___ Records to process

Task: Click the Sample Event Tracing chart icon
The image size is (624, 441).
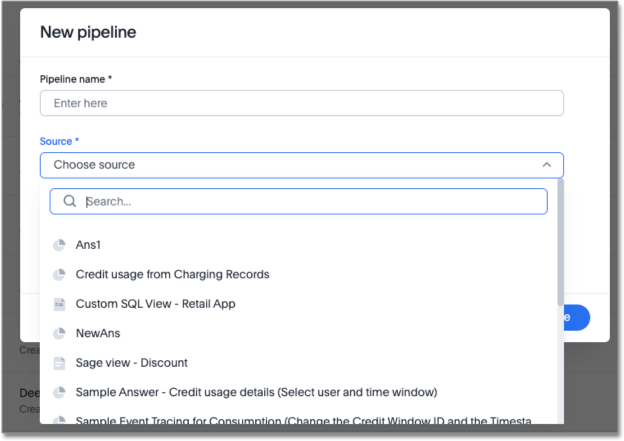Action: pos(59,421)
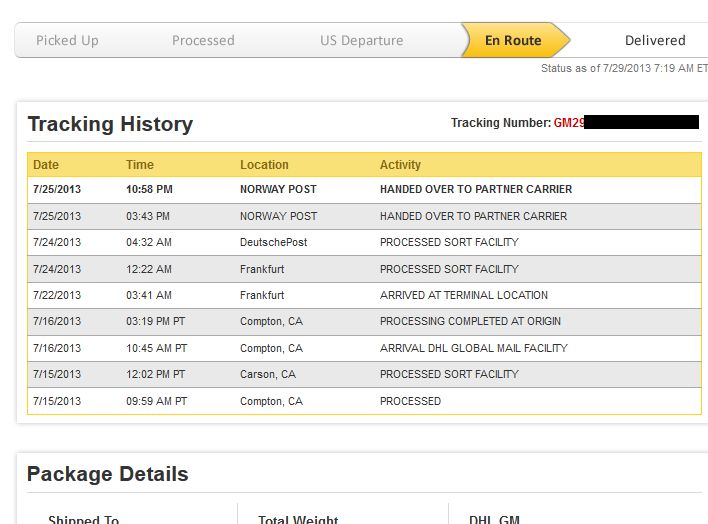708x524 pixels.
Task: Click the Tracking History heading
Action: pos(110,124)
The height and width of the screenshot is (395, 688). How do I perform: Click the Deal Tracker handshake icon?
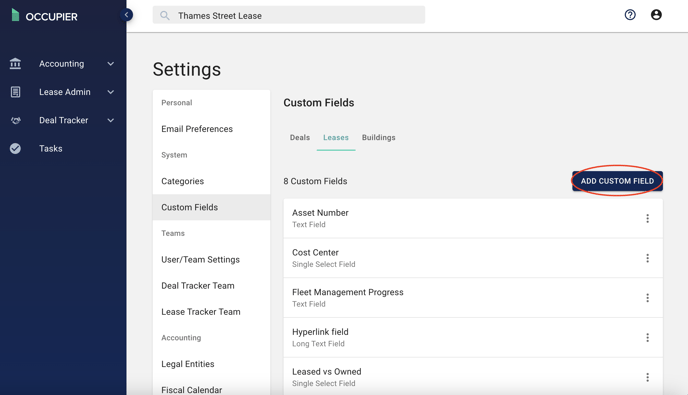(x=15, y=120)
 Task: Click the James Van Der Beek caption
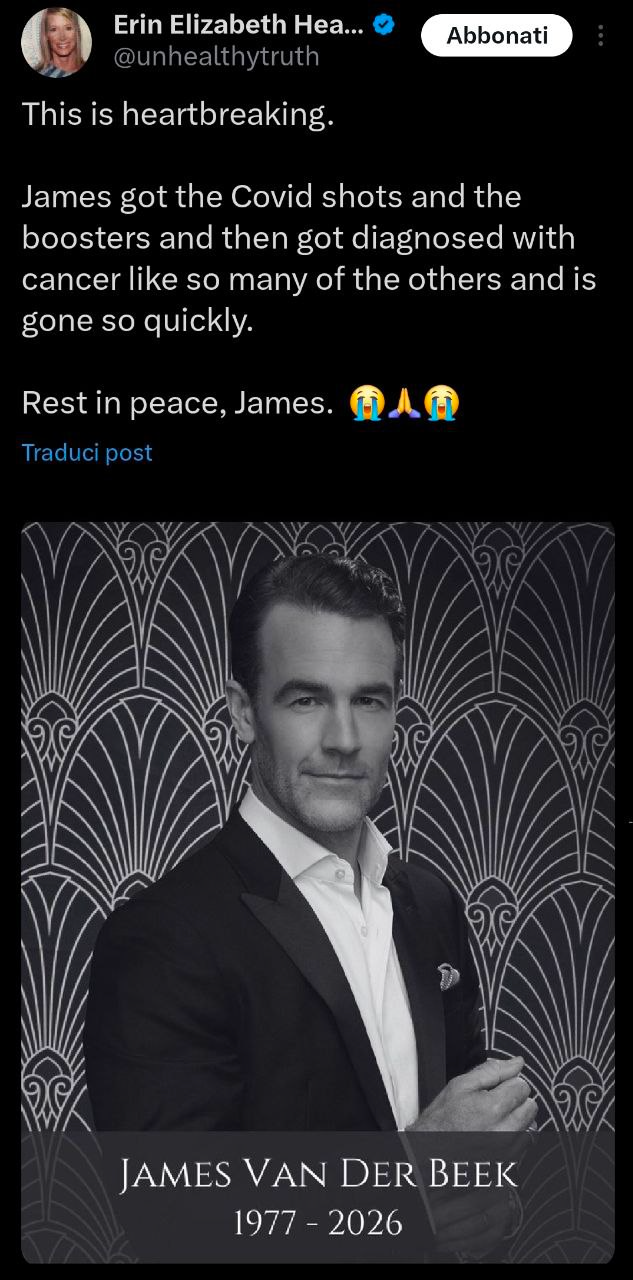319,1174
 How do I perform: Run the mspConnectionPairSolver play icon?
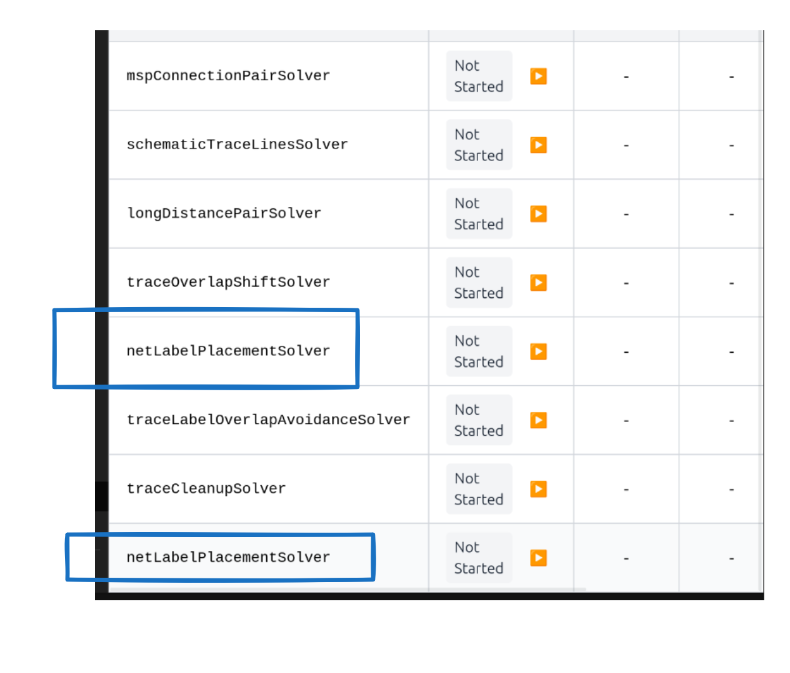point(538,76)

______

*Task prompt:* Transcribe the listing exactly, skipping pictures.

*Solution to the problem:*
Task: Click the Sample Event Tracing chart icon
The image size is (624, 441).
Action: pos(59,421)
708x524 pixels.
Task: Click the Tracking History heading
Action: pos(110,124)
The height and width of the screenshot is (395, 688). How do I perform: Click the Deal Tracker handshake icon?
(x=15, y=120)
 Task: Click the James Van Der Beek caption
319,1174
 How do I perform: Run the mspConnectionPairSolver play icon?
point(538,76)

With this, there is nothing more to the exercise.